Early morning breakfast, followed by hauling my crap to the car so Erin and Short Dave can check out while I’m running Firefly. The game itself went really well, the biggest challenge was one player was already very familiar with the rules and kept interrupting to ask me questions about GMing because he’s on a quest to become a better GM of Firefly. We had to rush toward the end but that was only because the players were getting such perverse delight out of planning their elaborate heist that I let them go longer than most groups.
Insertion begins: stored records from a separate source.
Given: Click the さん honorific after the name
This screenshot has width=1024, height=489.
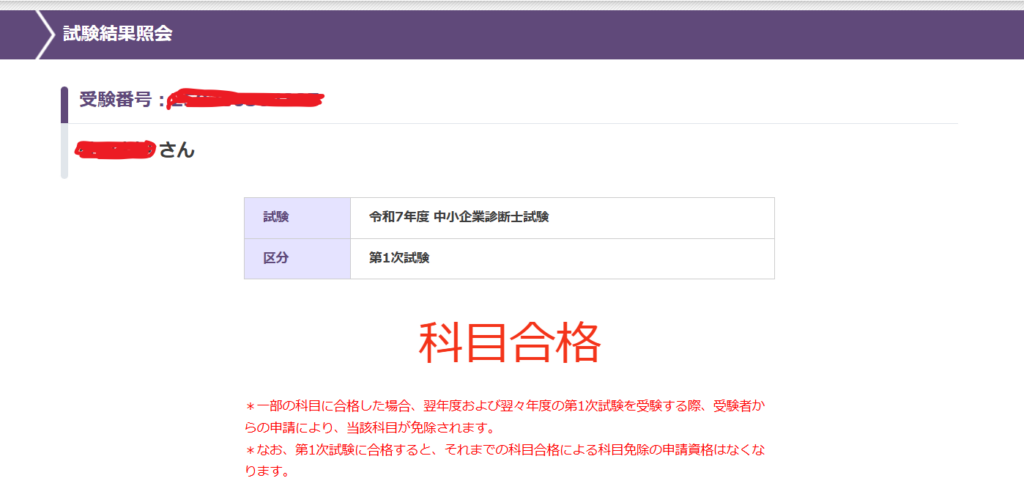Looking at the screenshot, I should (176, 151).
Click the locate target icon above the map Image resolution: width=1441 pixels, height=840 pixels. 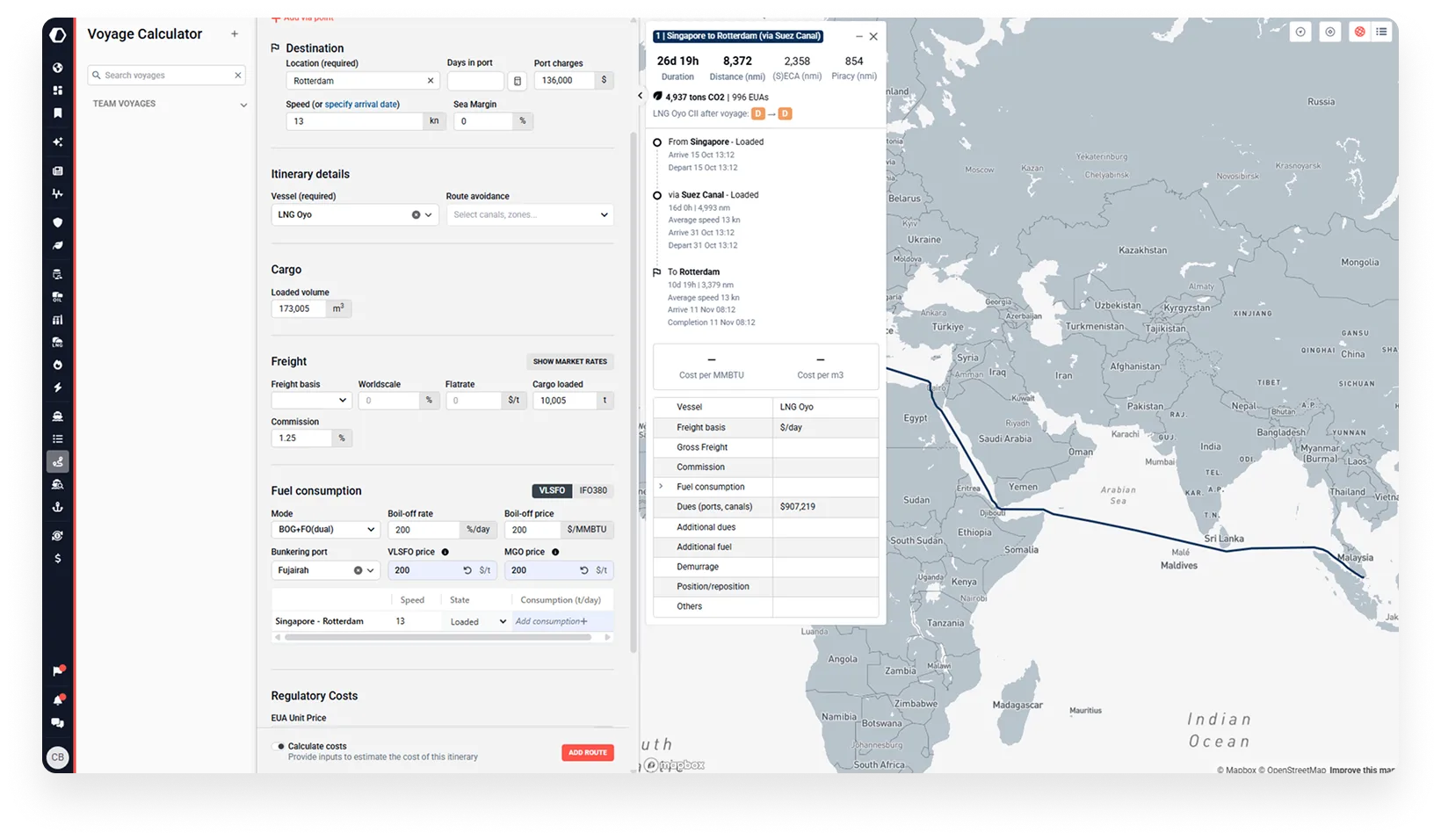1330,32
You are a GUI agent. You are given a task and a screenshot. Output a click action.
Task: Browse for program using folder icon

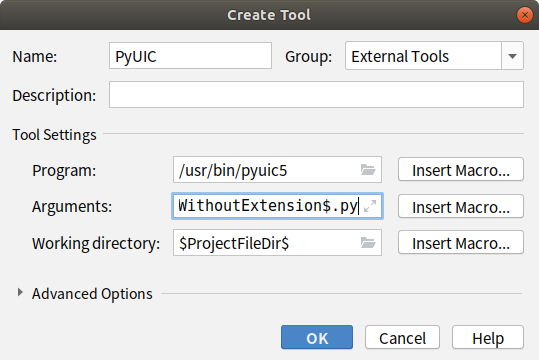(368, 170)
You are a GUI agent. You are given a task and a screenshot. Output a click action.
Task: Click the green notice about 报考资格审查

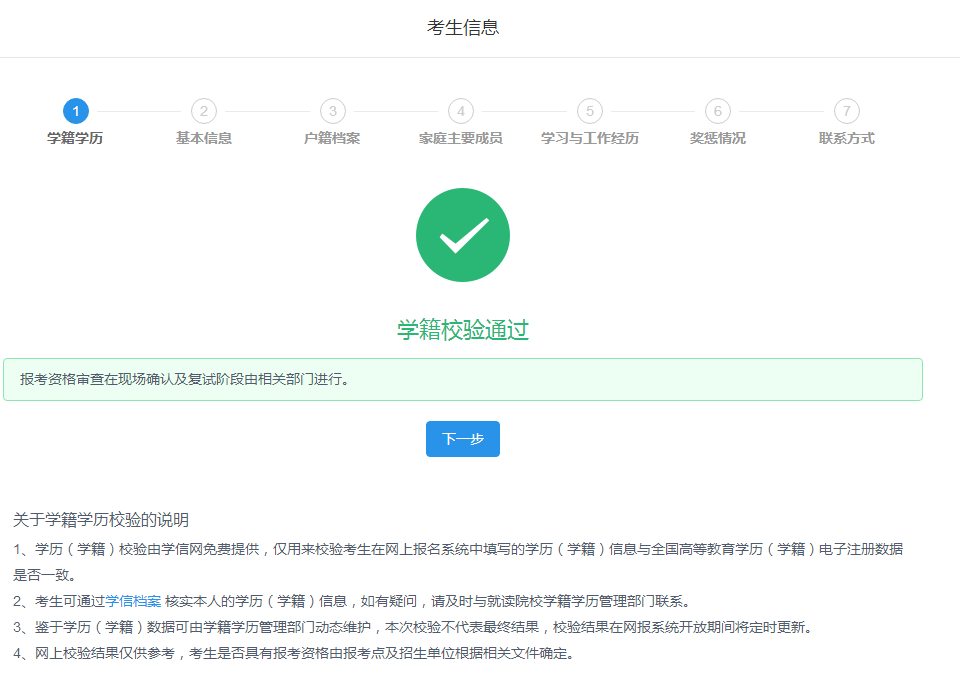(x=463, y=380)
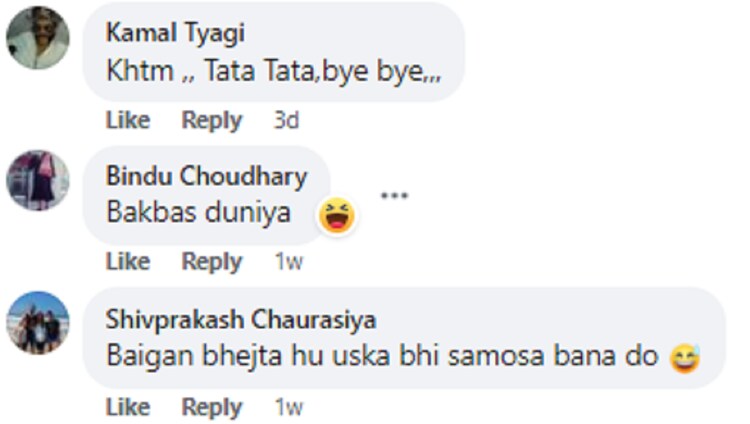Visit Bindu Choudhary's profile via name
The height and width of the screenshot is (424, 750).
click(x=206, y=177)
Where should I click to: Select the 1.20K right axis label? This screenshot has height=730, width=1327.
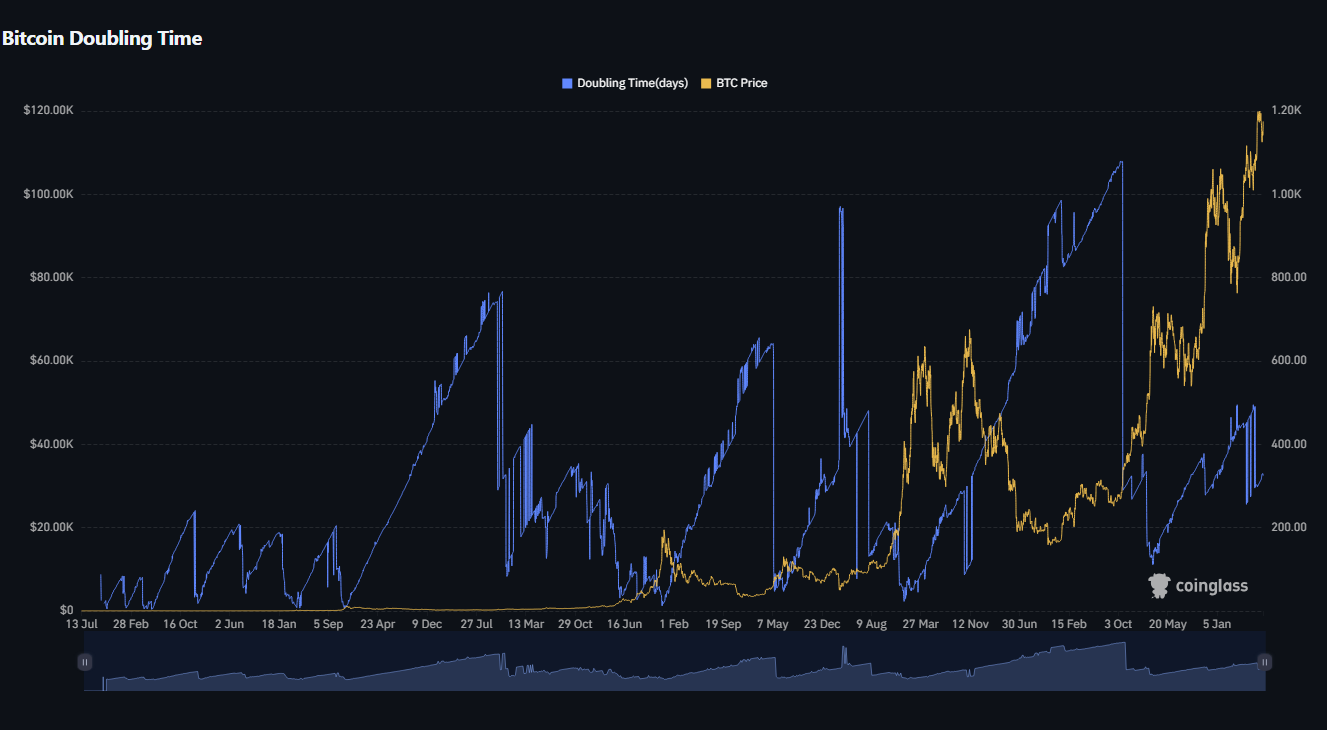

We had a Retired Outlaw, a hippie Natural Reader, Small-Time Trader, Security Professional, Battle-Worn Bounty Hunter, and Academy Dropout. Lots of hacking, lots flying, lots of using Influence to annoy people. The best moment was at the very end, after they successfully steal the ore from orbit, the Retired Outlaw broadcasts on an open channel, “The package has been obtained, Mr. du Bujac” and then spent a Plot Point to use his Too Old for This trigger to hit du Bujac with a d8 Wanted by the Law Complication.
After the game I managed to hit a food truck before my shift at the booth for more demos. I worked the hall until it closed and then we trekked home.
I’m an introvert and I really need to take time to recharge. The exception to this is in social situations where I have a drink in hand; my inhibitions are lowered sufficiently that it’s not as draining to be around people.
I need to try harder to get a hotel connected to the convention center. Too much time was wasted getting to and from the hotel and really complicated some things.
Make more time to play games. Friday and Saturday nights were awesome and I only got to play a little bit.
When setting up game and booth schedules, give myself one full day off.